> **Text excerpt**:
━━━━━━━━━━━━━━━━
My question is, now that my marriage is going south, what do I
do to control this behavior and be more thoughtful of my wife
and the great person she is? She's a great mother, a great wife
and a dear friend to a lot of people. I want to be the great
husband she's looking for and provide for the family and stop
partying like I'm a rock star but I don't know where to start.
Can you help?
Regards,
Hard Place
Hi Hard Place,
You're right, a guy emailing me saying "I have a problem that
you've already identified and need help with" is a new one for
me.
OK, you're a selfish guy. I'm going to throw you for a loop
here:
Selfishness isn't bad.
Now I'm going to qualify that statement.
Selfishness is good:
"Selfishness" is a process where people look out for themselves.
They try to get the best that they can for themselves, despite
what others may think. Selfishness is often a drive for someone
to do their best, regardless of others, a method of empowerment,
of succeeding.
How selfishness is bad:
Selfish people think of themselves first, others second (if at
all). Selfish people do what they want to do, which is not
always what is the right thing to do, given their particular
circumstances. This selfishness does not take into account
anyone else's feelings, thoughts, emotions and needs. Very bad.
Now HP, you've been married for 12 years. Throughout this time
your wife has put up with being second place in your life.
Second to what you wanted to do; second to where you wanted to
be; second to what is happening in your life. That has to
change.
Now, I don't want you to go to your wife and say "I know I have
a problem being selfish and I will work on it. I want to make
this marriage work and I'll change". You're not going to do this
because, my friend, the proof is in the pudding. And your words
aren't worth squat right now.
The proof of being able to change is in your actions. Change
needs to be shown, not discussed. You can't tell someone you've
changed, you need to show the change you have been able to do
and maintain that change, from the moment you've decided to
change forward.
Here's how you're going to make the change that your wife will
see you've changed and stay in your marriage:
You're going to put her, and her feelings, emotions and needs,
first. What you do has a consequence: how it affects her. You're
going to ask yourself that question every time you plan to do
something, "How will me doing, or not doing this, affect my
wife?"
- If you get invited out to be with your friends it must be a
"wife-friendly" event. She either has to be able to go with you,
or you have her complete approval to go without her. Anything
else and you must decline to go, without any blame towards your
wife. Spend that time with your wife. Rent a movie instead of
leaving her behind. A movie she wants to see.
━━━━━━━━━━━━━━━━
> **Given exercise 1**:
Answer these questions about the advice column:
(a) How many years has Hard Place been married?
(b) What question is he told to ask himself every time he plans to do something?
(c) What should he rent instead of leaving his wife behind?
> **Given exercise 2**: Continue the advice column from its last sentence.
The listing after this comes from a different source than the advice column.

> **Data segment**:
━━━━━━━━━━━━━━━━
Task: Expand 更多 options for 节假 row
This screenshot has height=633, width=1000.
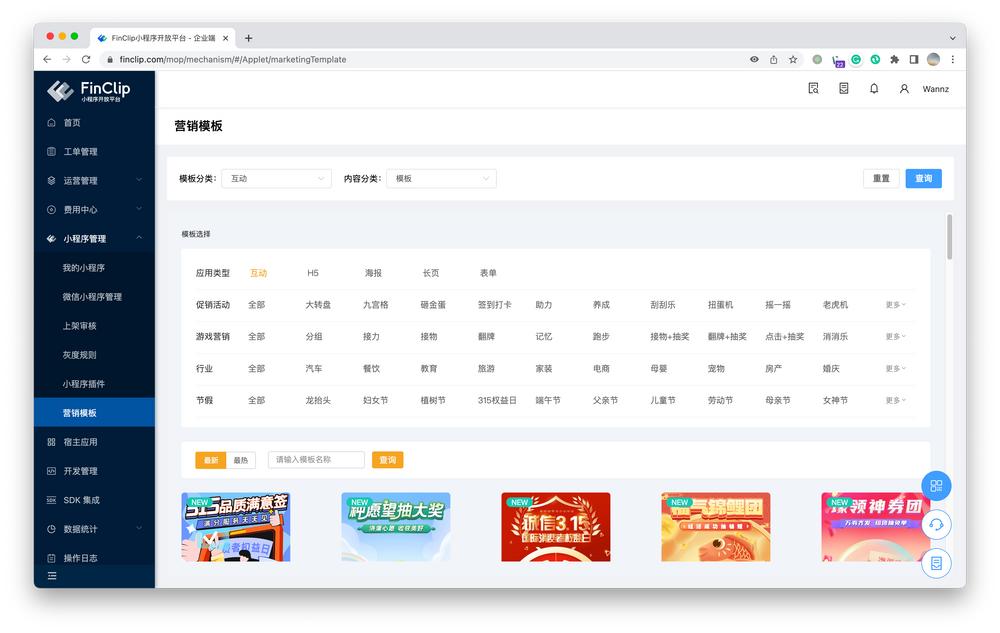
━━━━━━━━━━━━━━━━
> **Response 1**:
(a) 12 years.
(b) "How will me doing, or not doing this, affect my wife?"
(c) A movie his wife wants to see.

> **Response 2**:
- If your wife right now has no "friend time" of her own you
have to encourage her to go out with the friends she does have
and you'll pick up on the slack time, the housework, that would
normally be done when she was home. This has to be a regular,
hopefully weekly, time for her. Her friend time. She needs it
and she needs to know you'll be home while she's out. You'll be
waiting for her to come home, instead of being out partying
somewhere.
- You'll bring romance back in your marriage:
At least twice a month take your wife out for dinner. Not too
expensive but somewhat kid-free. It doesn't even have to be
planned that far in advance (spur of the moment is great if you
can arrange it!) as long as the dinner time does not interrupt
anything she may have planned. Think of her first when planning
these dinners out!
- Show her you love her:
Go to your local Hallmark store and buy some romantic greeting
cards. I don't mean one or two, I'm talking 8 or ten. Cards that
make you feel romantic towards your wife. Cards that will speak
your romantic feelings to her. These are cards that you will
write at least 4 sentences of a love note into when you give
them to her, on an ordinary day, stuffed in her robe, tucked
into her bath towel. You will not give her the card face to
face, you will leave the card somewhere for her to easily find.
You can also instead of using a card every time (but the first 4
or 5 times should be a greeting card) just write a love note for
her. Something that says you're thinking of her. Drop it into
her purse. Hang it in the shower. Stick it on the side of the
toaster. Leave her messages that scream "I love you" just
because you do, not for a holiday, birthday or any other reason
than being married to her. You'll do this at least once a week.
- Help out around the house more:
You've been a jerk leaving her to do all the cooking, cleaning,
laundry, shopping (maybe even taking care of the kids, you
didn't say if you have children). It's time to do more that will
give her some free time of her own. You will give up your time
for her to have free time of her own. And you will never, ever
complain about what you gave up for her to have some free time.
- Start reading:
After 12 years it's likely that the both of you are so familiar
with each other that you've become strangers. There is nothing
to talk about anymore. No fresh conversations. Nothing new that
you'd both be interested in. Change that by reading. Find some
books and magazines that you're interested in and start reading.
And to make this work you must talk about the book or magazine
stories with your wife. Now, I'm not talking about a 2 hour
book-club discussion. Just a short "That last part (the article
about) I read was great, it went like this..."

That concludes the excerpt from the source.